- _AIM OF THE EXERCISE_: Of the lines in the data below, count the ones holding the string "target", and answer with that number only.

- _SOURCE RECORDS_:
⁂

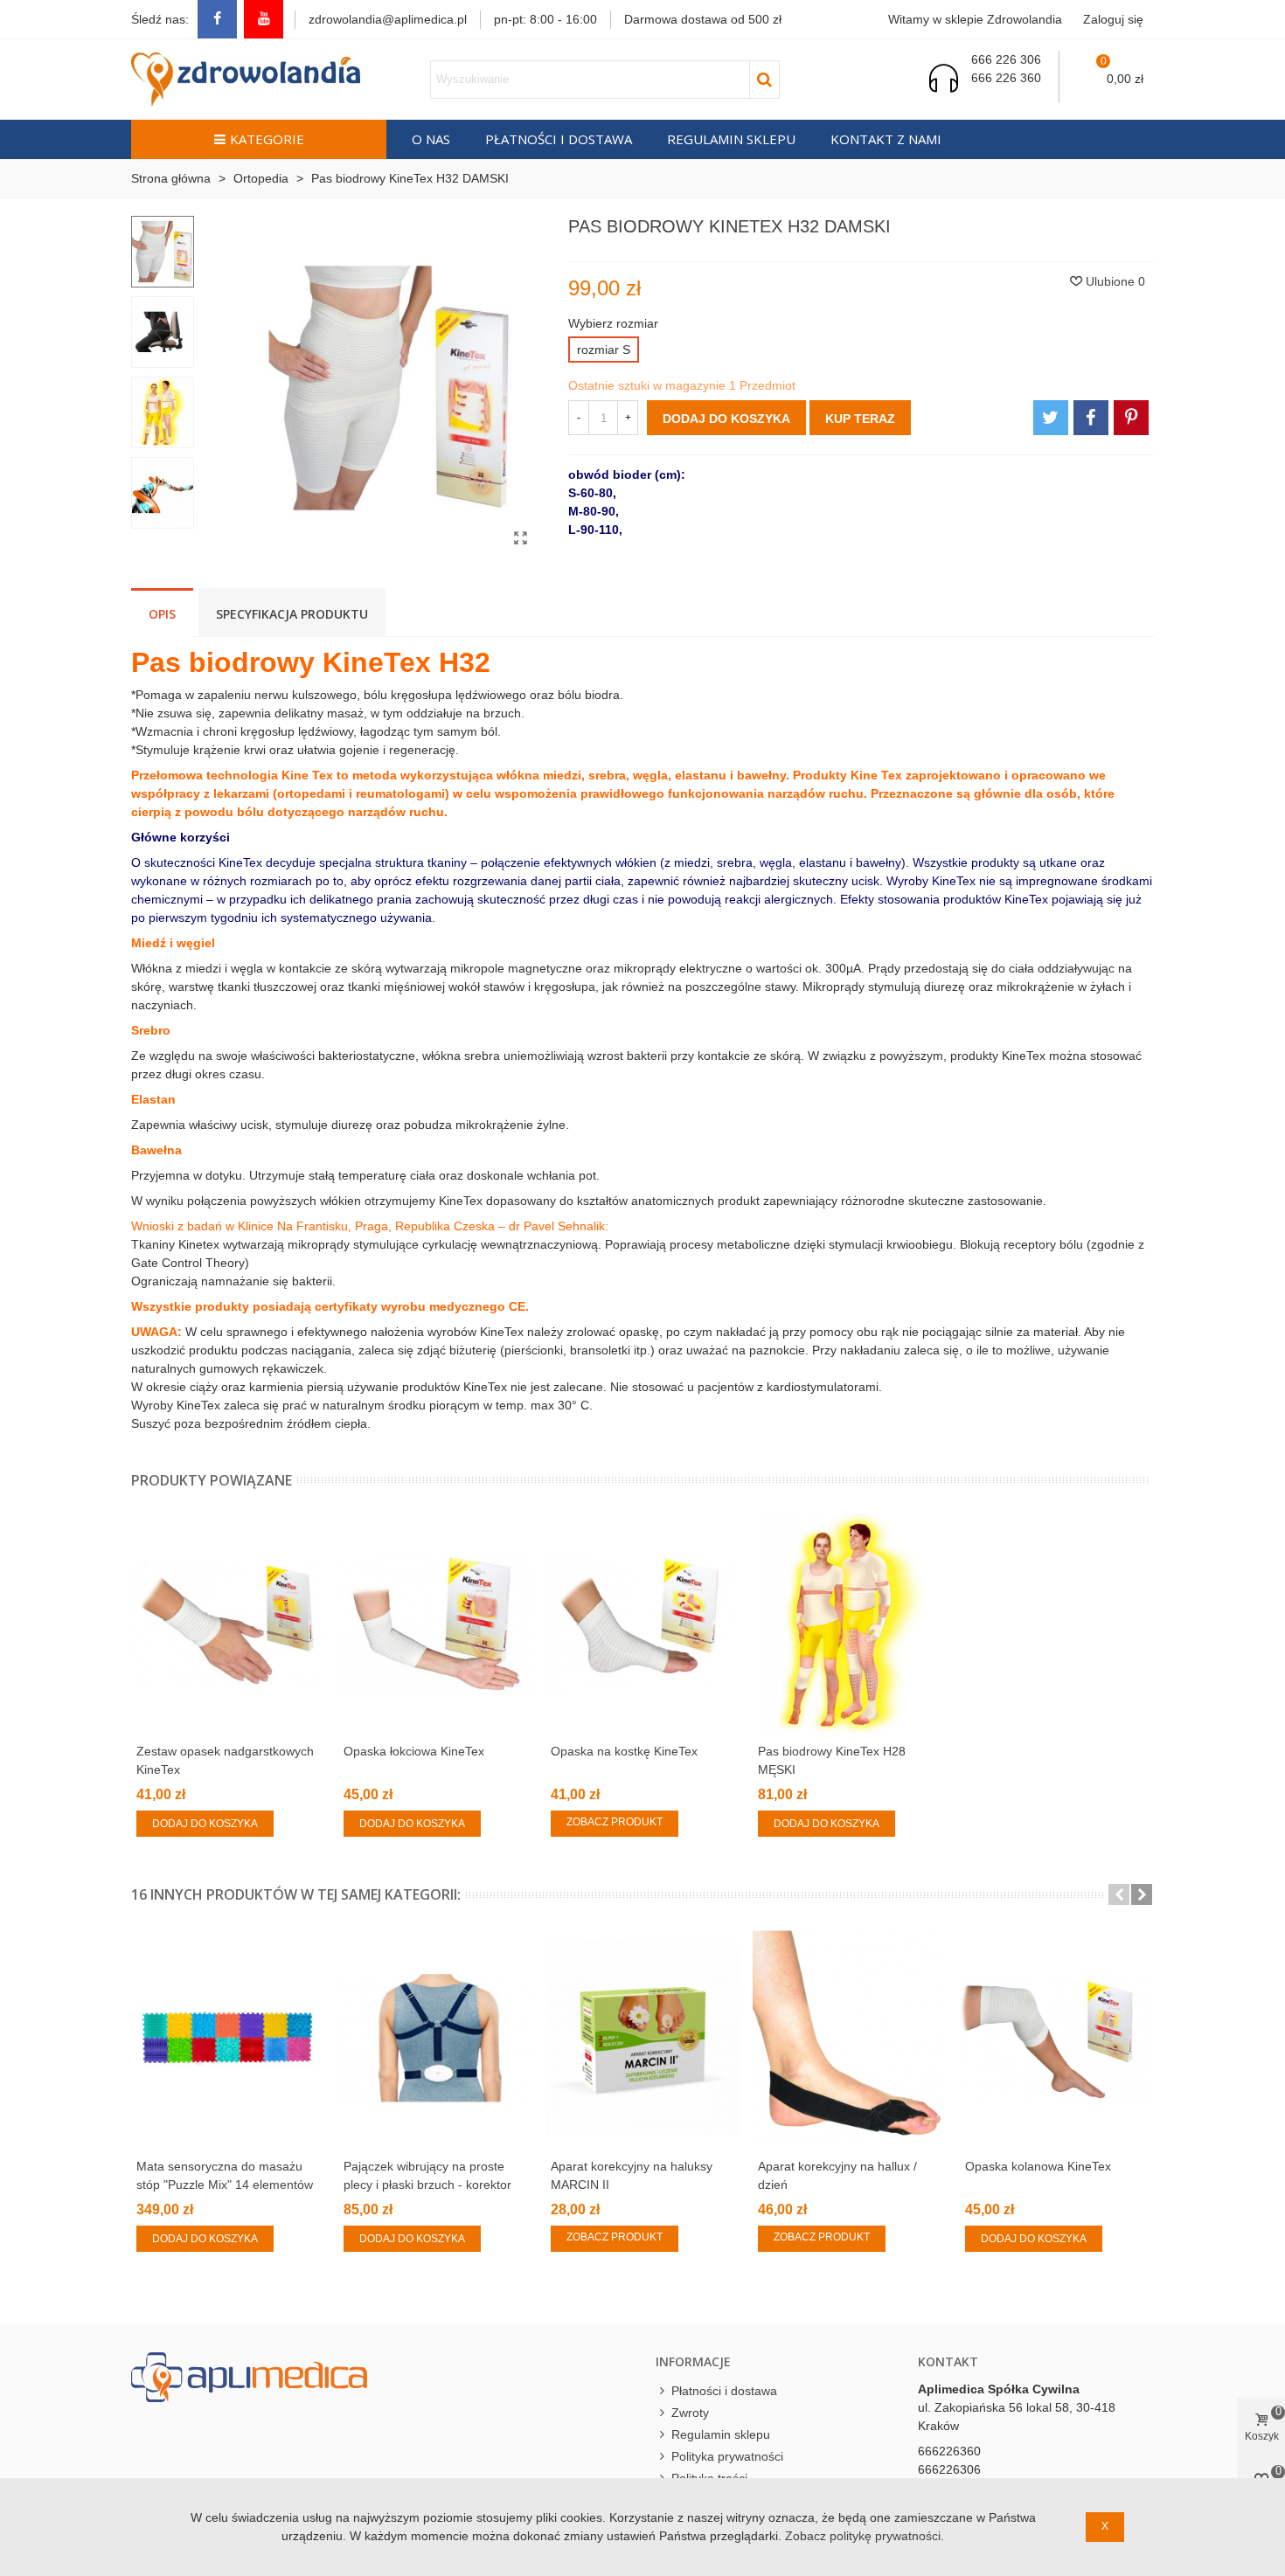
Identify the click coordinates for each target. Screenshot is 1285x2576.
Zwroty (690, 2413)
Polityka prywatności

⁂

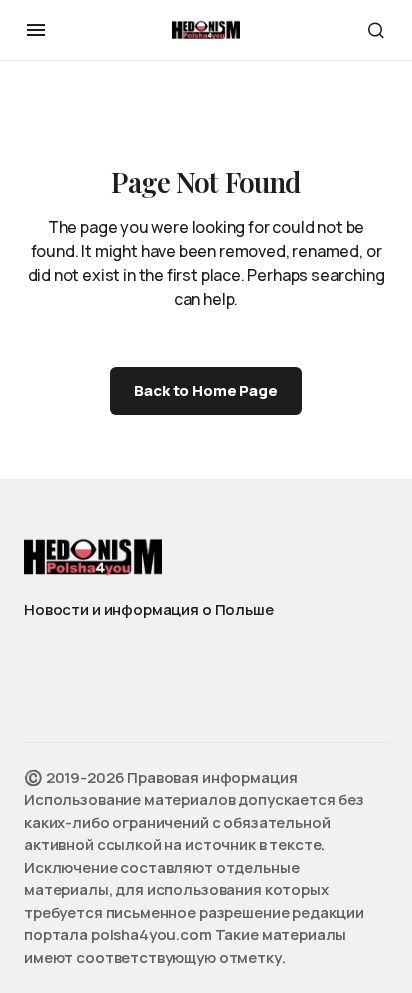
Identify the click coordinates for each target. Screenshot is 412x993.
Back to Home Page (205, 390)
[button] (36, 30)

⁂

- _RESULT FOR THIS TASK_: 2